Anche se la maggior parte delle azioni delle compagnie aeree sono molto lontane dai livelli pre-pandemia, hanno comunque recuperato negli ultimi mesi, in particolare dal mese di novembre 2020, mese in cui si sono iniziate a sviluppare le prime ‘spinte ottimistiche’ per via delle vaccinazioni.

Molti degli aeroporti, rilevanti in termini di traffico aereo e di passeggeri giornalieri, stanno iniziando gradualmente a prepararsi alla riapertura definitiva e quindi riorganizzandosi per soddisfare le richieste di milioni di passeggeri, sempre con l’occhio di riguardo puntato all’igiene e alla sicurezza sanitaria per via della ancora vigente emergenza pandemica.

I primi segni di riapertura

L’aeroporto londinese Heathrow per esempio si sta preparando ad essere il primo aeroporto a riattivare i voli giornalieri su scala internazionale, cercando di riattivare l’economia in maniera definitiva, a partire dal prossimo 21 giugno.

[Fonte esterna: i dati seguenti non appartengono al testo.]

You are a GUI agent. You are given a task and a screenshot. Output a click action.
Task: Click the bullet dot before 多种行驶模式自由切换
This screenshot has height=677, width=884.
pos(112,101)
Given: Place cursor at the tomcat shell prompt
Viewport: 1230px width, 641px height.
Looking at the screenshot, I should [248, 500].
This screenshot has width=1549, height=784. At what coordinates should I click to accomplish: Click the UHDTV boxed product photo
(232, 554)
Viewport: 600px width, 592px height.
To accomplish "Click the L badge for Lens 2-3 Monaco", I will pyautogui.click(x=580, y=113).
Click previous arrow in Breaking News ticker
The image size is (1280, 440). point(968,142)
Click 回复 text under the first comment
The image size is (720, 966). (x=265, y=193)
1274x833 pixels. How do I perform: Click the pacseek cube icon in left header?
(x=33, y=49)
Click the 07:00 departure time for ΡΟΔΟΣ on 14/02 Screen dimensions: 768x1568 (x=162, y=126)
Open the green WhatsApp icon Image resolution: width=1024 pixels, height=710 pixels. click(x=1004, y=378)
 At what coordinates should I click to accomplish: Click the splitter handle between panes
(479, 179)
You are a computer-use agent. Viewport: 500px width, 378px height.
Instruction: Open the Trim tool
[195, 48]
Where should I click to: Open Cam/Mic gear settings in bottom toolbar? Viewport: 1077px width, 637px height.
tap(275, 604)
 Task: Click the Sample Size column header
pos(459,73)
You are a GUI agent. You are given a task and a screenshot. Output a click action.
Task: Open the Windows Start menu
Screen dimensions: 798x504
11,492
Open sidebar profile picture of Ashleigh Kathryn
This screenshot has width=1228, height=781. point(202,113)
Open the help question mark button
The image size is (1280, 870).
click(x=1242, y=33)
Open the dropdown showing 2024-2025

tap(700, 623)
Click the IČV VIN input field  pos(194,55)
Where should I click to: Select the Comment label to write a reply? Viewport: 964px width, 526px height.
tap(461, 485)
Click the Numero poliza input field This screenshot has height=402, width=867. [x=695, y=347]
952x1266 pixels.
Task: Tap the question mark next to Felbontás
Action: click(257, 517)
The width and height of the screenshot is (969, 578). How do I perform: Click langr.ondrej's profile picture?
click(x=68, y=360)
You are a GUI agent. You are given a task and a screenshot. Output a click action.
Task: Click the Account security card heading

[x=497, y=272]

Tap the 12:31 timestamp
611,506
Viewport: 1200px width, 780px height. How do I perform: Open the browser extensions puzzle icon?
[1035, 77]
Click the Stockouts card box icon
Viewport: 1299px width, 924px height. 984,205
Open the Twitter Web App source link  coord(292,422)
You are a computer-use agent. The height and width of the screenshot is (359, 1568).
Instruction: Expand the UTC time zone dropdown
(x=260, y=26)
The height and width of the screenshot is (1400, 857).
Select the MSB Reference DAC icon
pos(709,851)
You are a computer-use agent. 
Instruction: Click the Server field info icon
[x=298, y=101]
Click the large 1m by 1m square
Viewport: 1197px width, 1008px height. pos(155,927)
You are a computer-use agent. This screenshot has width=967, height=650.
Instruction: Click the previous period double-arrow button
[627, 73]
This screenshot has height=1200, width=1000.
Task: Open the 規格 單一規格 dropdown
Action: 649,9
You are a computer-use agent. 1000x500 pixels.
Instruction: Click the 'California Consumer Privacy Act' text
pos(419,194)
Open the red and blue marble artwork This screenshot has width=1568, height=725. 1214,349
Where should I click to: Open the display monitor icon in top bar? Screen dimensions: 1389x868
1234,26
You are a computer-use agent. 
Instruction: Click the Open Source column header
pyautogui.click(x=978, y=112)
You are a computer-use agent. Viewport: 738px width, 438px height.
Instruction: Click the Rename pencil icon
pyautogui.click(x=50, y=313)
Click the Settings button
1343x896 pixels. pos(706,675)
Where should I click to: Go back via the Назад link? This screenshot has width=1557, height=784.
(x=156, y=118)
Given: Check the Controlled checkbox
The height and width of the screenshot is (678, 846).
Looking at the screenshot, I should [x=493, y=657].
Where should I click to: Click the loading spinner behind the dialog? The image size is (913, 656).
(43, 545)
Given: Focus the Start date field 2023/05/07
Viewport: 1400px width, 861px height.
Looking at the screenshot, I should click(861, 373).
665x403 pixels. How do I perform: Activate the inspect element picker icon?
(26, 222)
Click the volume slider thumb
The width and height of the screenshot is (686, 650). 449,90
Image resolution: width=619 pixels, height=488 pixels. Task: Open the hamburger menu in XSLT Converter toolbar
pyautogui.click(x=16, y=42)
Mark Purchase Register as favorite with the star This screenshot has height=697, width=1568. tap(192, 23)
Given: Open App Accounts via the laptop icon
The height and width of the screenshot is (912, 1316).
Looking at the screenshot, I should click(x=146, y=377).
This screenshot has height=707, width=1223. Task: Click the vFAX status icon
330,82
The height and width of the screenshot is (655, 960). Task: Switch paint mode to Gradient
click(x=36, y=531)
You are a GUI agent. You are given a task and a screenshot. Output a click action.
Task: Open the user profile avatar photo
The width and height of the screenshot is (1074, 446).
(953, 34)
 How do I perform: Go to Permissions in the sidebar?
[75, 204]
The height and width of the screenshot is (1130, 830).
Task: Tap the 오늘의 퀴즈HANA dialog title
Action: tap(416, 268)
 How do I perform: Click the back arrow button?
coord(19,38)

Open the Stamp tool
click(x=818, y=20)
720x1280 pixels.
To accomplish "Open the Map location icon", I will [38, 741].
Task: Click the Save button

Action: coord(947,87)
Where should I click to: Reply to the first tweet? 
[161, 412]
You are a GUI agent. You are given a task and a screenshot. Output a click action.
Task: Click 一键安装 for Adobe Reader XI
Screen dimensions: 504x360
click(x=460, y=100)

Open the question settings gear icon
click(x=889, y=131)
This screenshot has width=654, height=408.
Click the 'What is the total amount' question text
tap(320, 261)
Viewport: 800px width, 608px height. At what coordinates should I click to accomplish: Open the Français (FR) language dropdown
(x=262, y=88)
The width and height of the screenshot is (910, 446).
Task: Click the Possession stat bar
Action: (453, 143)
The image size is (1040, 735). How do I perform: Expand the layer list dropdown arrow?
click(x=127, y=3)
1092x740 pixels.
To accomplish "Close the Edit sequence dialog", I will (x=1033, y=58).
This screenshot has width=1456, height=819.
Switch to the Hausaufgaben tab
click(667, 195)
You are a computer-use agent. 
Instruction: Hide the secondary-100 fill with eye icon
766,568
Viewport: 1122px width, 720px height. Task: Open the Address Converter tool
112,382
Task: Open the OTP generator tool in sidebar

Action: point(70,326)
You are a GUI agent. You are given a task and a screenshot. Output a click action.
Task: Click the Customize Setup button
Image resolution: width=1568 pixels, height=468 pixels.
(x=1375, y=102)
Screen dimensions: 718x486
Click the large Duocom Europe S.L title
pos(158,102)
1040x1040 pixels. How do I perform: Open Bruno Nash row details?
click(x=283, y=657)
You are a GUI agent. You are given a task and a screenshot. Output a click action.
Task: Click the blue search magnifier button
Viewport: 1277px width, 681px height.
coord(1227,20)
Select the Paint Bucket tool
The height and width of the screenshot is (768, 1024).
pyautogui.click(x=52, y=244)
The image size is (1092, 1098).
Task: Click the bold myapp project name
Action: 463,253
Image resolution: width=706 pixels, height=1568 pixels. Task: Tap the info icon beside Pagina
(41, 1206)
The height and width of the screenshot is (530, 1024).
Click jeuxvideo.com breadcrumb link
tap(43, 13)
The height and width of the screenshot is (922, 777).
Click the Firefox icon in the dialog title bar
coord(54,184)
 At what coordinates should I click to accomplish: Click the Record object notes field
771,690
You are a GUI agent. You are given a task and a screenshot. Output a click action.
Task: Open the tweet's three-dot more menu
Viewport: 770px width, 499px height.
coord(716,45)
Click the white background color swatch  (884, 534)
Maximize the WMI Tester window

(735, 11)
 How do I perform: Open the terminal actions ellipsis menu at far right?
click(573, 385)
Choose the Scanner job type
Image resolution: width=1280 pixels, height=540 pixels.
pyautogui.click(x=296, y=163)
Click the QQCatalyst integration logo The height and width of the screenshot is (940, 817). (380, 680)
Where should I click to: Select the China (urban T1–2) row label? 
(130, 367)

Analogamente in Francia, si sta già parlando di ridurre le restrizioni per i viaggiatori che intendono volare verso l’Inghilterra e alcuni paesi extra Unione Europea.

Lufthansa, tra le prime d’Europa, ha in particolare reso pubblicamente i dati inerenti al numero di voli prenotati durante le festività prossime della Pasqua, rimarcando un netto miglioramento in termini di prenotazioni, rispetto ai mesi scorsi. Nello stesso modo, compagnie aeree europee come Iberia e British Airways, dopo esser scesi di circa il 49% negli indici azionari dal febbraio del 2020, ora si ritrova con un bel +3%, spinti dai fattori citati precedentemente.

Insomma, pare chiaro che queste restrizioni non avranno ancora vita lunga: sembrano esserci chiari segnali di ripresa per il settore turistico. Ora bisognerà attendere ancora qualche settimana per valutare se la linea di contagio diminuirà, grazie ai vaccini e all’arrivo della bella stagione, e se di conseguenza anche le azioni continueranno a salire.